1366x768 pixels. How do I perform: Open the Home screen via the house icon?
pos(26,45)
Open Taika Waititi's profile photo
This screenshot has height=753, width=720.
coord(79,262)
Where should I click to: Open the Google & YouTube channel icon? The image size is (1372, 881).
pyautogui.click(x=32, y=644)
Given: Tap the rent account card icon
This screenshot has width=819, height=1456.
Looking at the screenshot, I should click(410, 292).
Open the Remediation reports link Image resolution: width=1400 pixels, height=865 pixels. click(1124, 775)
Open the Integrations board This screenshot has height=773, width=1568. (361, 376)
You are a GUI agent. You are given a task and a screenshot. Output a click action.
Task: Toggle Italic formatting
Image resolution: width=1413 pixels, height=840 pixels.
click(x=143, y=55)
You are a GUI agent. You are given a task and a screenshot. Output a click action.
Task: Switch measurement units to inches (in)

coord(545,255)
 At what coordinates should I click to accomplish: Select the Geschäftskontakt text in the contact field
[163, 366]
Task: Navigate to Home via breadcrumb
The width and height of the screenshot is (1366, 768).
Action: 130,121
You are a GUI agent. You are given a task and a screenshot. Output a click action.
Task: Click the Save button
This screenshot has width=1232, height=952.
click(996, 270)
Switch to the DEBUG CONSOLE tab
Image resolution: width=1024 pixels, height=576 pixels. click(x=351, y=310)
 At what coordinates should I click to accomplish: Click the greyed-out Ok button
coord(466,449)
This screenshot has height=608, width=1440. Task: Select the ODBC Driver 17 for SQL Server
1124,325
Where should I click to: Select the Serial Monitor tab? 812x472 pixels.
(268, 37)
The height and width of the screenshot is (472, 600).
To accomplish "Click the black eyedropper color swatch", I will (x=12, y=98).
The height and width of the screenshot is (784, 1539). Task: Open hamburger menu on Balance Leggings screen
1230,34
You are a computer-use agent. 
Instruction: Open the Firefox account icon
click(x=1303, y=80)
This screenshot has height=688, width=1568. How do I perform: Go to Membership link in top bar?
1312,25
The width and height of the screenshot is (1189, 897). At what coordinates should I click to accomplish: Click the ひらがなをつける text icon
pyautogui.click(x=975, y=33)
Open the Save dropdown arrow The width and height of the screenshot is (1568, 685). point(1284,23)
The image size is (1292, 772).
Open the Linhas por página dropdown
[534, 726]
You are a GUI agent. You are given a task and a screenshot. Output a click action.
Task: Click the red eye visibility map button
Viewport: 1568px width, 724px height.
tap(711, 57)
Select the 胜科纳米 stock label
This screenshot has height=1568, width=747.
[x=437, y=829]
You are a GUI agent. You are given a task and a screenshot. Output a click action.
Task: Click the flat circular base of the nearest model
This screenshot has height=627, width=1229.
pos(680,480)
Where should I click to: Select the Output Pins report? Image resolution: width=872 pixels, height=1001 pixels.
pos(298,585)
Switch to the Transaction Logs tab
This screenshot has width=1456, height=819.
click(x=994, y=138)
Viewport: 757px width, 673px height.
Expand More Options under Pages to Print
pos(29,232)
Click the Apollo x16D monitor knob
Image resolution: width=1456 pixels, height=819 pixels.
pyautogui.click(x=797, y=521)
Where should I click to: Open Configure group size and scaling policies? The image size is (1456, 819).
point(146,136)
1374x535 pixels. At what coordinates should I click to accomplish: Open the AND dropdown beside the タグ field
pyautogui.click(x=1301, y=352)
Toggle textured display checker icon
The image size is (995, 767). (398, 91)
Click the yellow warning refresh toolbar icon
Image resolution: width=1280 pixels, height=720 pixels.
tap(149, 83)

> PROBLEM TO SOLVE: Rewrite the records starting at the line containing "Given: Tap the rent account card icon" and ending at the line containing "Open the Remediation" as a CSV with the two columns instruction and response. Give one row per record, with each field in double quotes and any line breaks replaced by spaces.

> SOLUTION TO THE PROBLEM:
instruction,response
"Given: Tap the rent account card icon This screenshot has width=819, height=1456.","Looking at the screenshot, I should click(410, 292)."
"Open the Remediation reports link Image resolution: width=1400 pixels, height=865 pixels.","click(1124, 775)"